Provided information:
((

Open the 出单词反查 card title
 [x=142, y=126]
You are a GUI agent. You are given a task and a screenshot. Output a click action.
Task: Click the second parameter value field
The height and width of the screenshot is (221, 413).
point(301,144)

))
((

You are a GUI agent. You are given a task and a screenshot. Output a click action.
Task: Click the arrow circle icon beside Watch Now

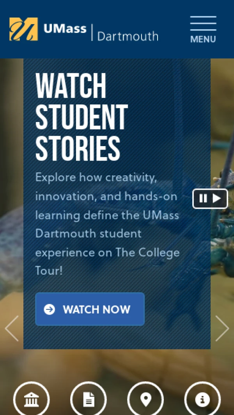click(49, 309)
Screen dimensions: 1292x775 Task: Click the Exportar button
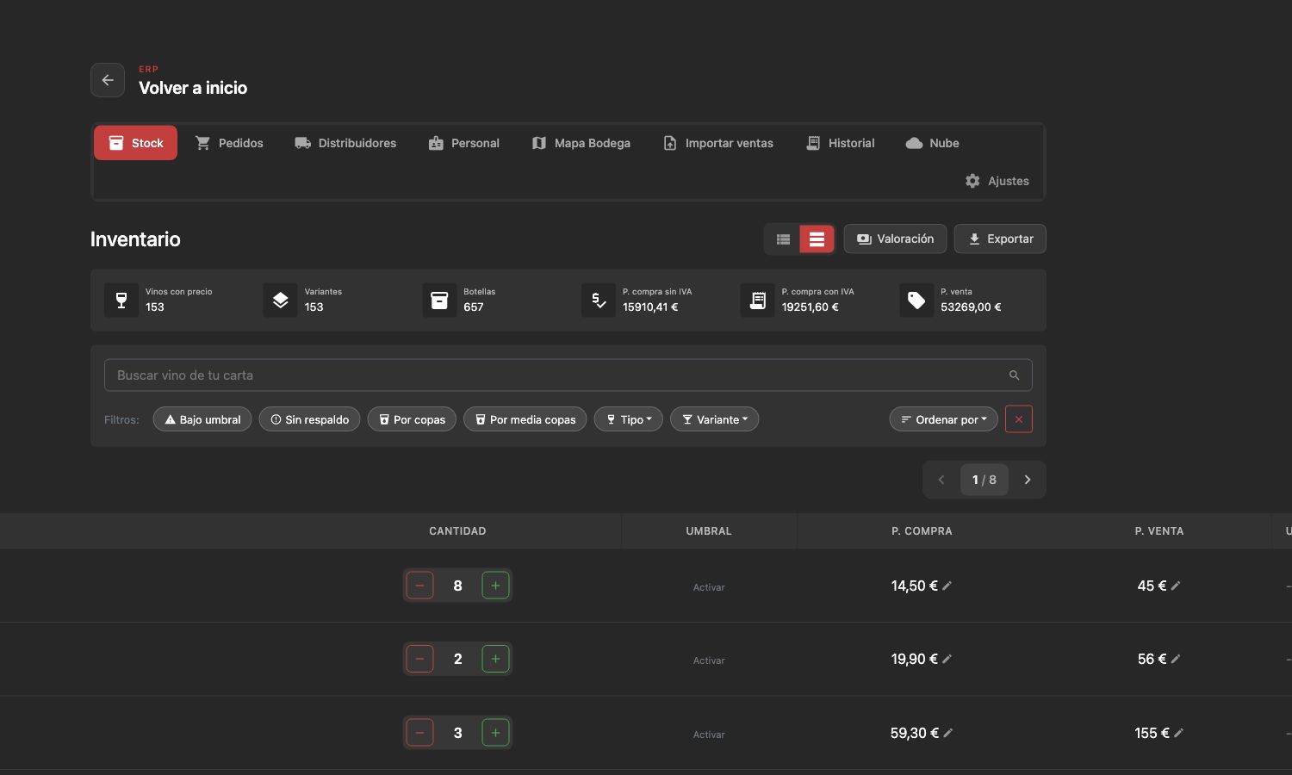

))

Copy nothing but the lines above that run from the one with "Task: Click the arrow" to the one with "Screen dimensions: 1292x775", ends included; pictures stay out.

Written solution:
Task: Click the arrow circle icon beside Watch Now

click(49, 309)
Screen dimensions: 1292x775 Task: Click the Exportar button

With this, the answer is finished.